• Task goal
Word for word, give the entries back.

• Material provided
Start of Block

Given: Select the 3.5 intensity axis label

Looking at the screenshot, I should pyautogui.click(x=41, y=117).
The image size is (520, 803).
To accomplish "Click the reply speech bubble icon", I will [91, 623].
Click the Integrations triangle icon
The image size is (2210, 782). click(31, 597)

End of Block

• Result for this task
Given: Select the 3.5 intensity axis label

Looking at the screenshot, I should pyautogui.click(x=41, y=117).
The image size is (520, 803).
To accomplish "Click the reply speech bubble icon", I will [91, 623].
Click the Integrations triangle icon
The image size is (2210, 782). click(31, 597)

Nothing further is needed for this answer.